──────── TEXT EXCERPT

Skip to content

name scoping within dataframe index

7 messages · Duncan Murdoch, Gabor Grothendieck, Alexy Khrabrov

#
Every time I have to prefix a dataframe column inside the indexing  
brackets with the dataframe name, e.g.

df[df$colname==value,]

-- I am wondering, why isn't there an R scoping rule that search  
starts with the dataframe names, as if we'd said

with(df, df[colname==value,])

-- wouldn't that be a reasonable default to prepend to the name search  
path?

Cheers,
Alexy
#
On 1/26/2009 1:46 PM, Alexy Khrabrov wrote:
If you did that, it would be quite difficult to get at a "colname" 
variable that *isn't* the column of df.  It would be something like

  df[get("colname", parent.frame()) == value,]

So just use subset(), or with(), or type the extra 3 chars.

Duncan
#
Try:

subset(df, colname == value)
On Mon, Jan 26, 2009 at 1:46 PM, Alexy Khrabrov <deliverable at gmail.com> wrote:
#
Actually, what I propose is  a special search rule which simply looks  
at the enclosing dataframe.name[...] outside the brackets and looks up  
the columns first.

It would break legacy code which used the column names identical to  
variables in this context, but there's probably other ideas to enhance  
R readability which would break legacy code.  Perhaps when the next  
major overhaul occurs, this is something folks can voice opinions  
about.  I find the need for inner prefixing quite unnatural, FWIW.

Cheers,
Alexy
#
On 1/26/2009 2:01 PM, Alexy Khrabrov wrote:
Yes, I understood that, and I explained why it would be a bad idea.

Duncan Murdoch
#
On Jan 26, 2009, at 2:12 PM, Duncan Murdoch wrote:
Well this is the case in all programming languages with scoping where  
inner-scope variables override the outer ones.  Usually it's solved  
with prefixing with the outer scope, outercsope.name or  
outerscope::name or so.  So it only underscores the need to improve  
scoping access in R.

────────────────

EXERCISE TASKS
• a. Reproduce verbatim the lines of the entries from the one containing "This screenshot has height=297, width=532." up to and including the one containing "Action: pos(214,192)".
• b. Carry the thread on name scoping within a dataframe index forward from its last message.
These entries are unrelated to the thread on name scoping within a dataframe index.

──────── DATA SHOWN

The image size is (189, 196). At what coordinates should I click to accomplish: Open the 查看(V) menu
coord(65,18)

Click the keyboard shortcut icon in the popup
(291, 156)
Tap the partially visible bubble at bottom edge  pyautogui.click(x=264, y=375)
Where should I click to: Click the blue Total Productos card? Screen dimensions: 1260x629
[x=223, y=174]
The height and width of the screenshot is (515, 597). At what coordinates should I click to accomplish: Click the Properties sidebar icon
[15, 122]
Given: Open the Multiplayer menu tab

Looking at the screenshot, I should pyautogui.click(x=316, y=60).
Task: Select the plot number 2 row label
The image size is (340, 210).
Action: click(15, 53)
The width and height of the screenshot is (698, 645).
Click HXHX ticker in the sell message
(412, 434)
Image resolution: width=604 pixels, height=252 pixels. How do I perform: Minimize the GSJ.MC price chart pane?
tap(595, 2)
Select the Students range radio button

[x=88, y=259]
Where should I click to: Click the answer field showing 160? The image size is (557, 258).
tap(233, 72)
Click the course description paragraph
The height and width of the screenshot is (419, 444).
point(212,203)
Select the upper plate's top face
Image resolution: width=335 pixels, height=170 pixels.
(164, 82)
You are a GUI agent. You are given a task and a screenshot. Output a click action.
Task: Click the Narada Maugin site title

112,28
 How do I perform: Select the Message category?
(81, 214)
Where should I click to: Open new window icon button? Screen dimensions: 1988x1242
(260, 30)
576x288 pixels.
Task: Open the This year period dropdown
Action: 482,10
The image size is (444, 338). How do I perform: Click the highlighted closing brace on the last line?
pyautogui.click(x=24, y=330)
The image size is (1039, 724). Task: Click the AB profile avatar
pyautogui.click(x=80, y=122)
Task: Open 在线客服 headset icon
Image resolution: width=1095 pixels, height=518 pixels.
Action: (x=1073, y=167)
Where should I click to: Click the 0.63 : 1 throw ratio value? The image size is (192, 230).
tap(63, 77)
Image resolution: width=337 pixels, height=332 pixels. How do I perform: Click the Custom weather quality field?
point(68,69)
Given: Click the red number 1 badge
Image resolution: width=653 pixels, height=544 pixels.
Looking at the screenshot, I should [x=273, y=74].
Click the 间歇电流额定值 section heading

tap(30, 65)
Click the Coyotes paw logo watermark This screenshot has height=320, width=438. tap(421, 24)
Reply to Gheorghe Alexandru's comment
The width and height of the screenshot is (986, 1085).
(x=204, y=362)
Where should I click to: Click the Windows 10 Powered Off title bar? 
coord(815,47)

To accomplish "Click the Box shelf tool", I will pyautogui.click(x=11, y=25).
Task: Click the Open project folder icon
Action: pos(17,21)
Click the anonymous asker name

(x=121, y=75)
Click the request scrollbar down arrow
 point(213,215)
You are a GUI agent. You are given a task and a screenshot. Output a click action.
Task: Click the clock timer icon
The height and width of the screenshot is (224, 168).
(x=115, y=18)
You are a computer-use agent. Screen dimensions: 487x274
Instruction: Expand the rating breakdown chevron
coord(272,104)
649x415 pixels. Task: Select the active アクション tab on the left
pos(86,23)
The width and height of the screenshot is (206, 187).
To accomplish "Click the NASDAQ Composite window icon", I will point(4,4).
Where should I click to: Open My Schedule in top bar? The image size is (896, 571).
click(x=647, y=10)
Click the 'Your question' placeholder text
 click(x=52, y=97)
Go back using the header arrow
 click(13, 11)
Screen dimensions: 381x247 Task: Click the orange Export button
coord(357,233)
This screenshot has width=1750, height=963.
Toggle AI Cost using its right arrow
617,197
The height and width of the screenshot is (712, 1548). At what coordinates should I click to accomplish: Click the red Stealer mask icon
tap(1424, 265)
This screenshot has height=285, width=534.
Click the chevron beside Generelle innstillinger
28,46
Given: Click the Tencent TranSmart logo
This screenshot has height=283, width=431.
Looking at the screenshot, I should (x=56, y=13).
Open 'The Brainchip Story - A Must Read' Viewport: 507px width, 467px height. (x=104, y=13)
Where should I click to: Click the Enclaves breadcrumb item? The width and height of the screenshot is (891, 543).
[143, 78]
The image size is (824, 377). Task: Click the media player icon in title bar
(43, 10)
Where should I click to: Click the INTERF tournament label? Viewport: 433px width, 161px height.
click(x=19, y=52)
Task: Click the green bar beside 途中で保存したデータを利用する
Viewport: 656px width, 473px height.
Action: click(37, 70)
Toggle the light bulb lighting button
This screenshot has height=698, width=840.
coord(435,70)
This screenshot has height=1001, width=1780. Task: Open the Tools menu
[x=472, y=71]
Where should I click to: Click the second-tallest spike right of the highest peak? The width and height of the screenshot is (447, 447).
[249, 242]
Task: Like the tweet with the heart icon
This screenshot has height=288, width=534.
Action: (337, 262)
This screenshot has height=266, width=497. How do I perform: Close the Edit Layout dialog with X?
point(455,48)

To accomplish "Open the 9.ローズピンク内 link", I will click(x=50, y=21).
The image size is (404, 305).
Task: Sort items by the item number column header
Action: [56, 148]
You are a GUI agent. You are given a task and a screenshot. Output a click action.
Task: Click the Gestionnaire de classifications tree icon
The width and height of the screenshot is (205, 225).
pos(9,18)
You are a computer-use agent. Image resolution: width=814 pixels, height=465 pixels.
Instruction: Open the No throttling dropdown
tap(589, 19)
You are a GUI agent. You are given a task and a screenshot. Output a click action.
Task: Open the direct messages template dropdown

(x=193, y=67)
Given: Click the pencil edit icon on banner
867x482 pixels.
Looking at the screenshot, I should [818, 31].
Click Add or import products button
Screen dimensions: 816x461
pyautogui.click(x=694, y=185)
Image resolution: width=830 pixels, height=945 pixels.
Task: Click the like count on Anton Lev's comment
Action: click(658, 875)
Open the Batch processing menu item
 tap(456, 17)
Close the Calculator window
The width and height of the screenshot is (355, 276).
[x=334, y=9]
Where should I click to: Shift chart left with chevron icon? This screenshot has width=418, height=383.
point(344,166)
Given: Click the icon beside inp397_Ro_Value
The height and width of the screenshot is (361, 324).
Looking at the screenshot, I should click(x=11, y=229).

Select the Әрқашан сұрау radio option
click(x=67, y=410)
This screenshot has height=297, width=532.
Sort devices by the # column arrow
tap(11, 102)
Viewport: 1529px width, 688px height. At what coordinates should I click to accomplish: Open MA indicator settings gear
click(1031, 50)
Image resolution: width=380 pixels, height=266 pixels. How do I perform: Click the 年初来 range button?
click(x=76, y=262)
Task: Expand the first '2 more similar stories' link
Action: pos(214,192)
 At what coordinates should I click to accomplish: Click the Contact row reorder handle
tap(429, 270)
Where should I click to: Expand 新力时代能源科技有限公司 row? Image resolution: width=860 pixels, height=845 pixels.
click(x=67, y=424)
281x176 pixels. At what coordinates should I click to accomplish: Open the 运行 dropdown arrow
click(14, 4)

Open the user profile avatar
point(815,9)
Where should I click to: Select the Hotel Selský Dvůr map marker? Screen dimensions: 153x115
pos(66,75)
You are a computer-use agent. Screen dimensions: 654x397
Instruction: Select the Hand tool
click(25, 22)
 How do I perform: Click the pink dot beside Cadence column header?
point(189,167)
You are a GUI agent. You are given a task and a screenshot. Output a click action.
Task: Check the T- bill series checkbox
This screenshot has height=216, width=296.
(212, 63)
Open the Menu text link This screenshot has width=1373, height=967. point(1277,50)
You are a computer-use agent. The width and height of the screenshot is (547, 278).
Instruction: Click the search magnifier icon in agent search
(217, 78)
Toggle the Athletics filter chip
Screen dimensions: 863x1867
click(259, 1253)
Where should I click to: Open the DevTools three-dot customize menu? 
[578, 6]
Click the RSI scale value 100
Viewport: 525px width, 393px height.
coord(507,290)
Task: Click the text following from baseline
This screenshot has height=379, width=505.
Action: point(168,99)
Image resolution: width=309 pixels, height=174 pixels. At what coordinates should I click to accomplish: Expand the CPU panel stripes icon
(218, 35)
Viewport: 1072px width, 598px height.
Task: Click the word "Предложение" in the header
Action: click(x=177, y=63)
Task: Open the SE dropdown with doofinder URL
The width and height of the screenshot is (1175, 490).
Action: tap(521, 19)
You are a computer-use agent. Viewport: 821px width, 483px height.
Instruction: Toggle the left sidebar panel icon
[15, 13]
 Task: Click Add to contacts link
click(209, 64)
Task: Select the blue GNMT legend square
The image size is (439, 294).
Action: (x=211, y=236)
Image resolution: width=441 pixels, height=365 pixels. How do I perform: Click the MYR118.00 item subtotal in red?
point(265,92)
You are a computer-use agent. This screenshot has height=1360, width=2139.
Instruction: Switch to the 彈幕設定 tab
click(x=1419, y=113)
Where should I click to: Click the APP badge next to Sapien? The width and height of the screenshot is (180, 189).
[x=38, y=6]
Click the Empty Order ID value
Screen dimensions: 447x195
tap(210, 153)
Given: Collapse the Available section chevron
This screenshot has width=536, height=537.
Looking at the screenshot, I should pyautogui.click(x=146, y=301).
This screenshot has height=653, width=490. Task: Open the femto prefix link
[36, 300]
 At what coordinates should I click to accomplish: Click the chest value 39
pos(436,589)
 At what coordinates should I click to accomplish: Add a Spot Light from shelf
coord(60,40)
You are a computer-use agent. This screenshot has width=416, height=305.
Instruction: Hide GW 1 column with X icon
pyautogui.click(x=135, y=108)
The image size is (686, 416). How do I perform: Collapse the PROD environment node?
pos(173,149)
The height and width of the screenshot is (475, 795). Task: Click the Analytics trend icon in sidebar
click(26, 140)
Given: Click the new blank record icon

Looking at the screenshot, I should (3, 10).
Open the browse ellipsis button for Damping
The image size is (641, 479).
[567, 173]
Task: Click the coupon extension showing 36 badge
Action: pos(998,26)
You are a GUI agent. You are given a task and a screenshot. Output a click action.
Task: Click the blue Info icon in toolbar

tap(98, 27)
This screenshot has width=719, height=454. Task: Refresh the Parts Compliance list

────────────────

EXPECTED OUTPUTS
• a.
This screenshot has height=297, width=532.
Sort devices by the # column arrow
tap(11, 102)
Viewport: 1529px width, 688px height. At what coordinates should I click to accomplish: Open MA indicator settings gear
click(1031, 50)
Image resolution: width=380 pixels, height=266 pixels. How do I perform: Click the 年初来 range button?
click(x=76, y=262)
Task: Expand the first '2 more similar stories' link
Action: pos(214,192)

• b.
Dataframe column names belong to the dataframe object and the natural  
thing would be to enable easy access to naming; you'd need to apply an  
extra effort to access an overridden unrelated external variable.   
Again, just an analogy from other programming languages.

Cheers,
Alexy
#
On 1/26/2009 2:20 PM, Alexy Khrabrov wrote:
The issue is that in most cases the outer scope would be unnamed:  it's 
the one that currently doesn't need a prefix.  So if we have a prefix 
meaning "this scope", why wouldn't that evaluate to "df" in that 
context?  I guess we need a prefix meaning "the caller's scope", but 
that's just going to lead to confusion:  is it the caller of the 
function that is trying to index df, or the function trying to do the 
indexing?  So we'd need a prefix specific to indexing:  and that's just 
too ugly for words.

As I said, use subset() or with().  For subset selection, subset() works 
very nicely.  (I don't like the way it does column selection, but that's 
a different argument.)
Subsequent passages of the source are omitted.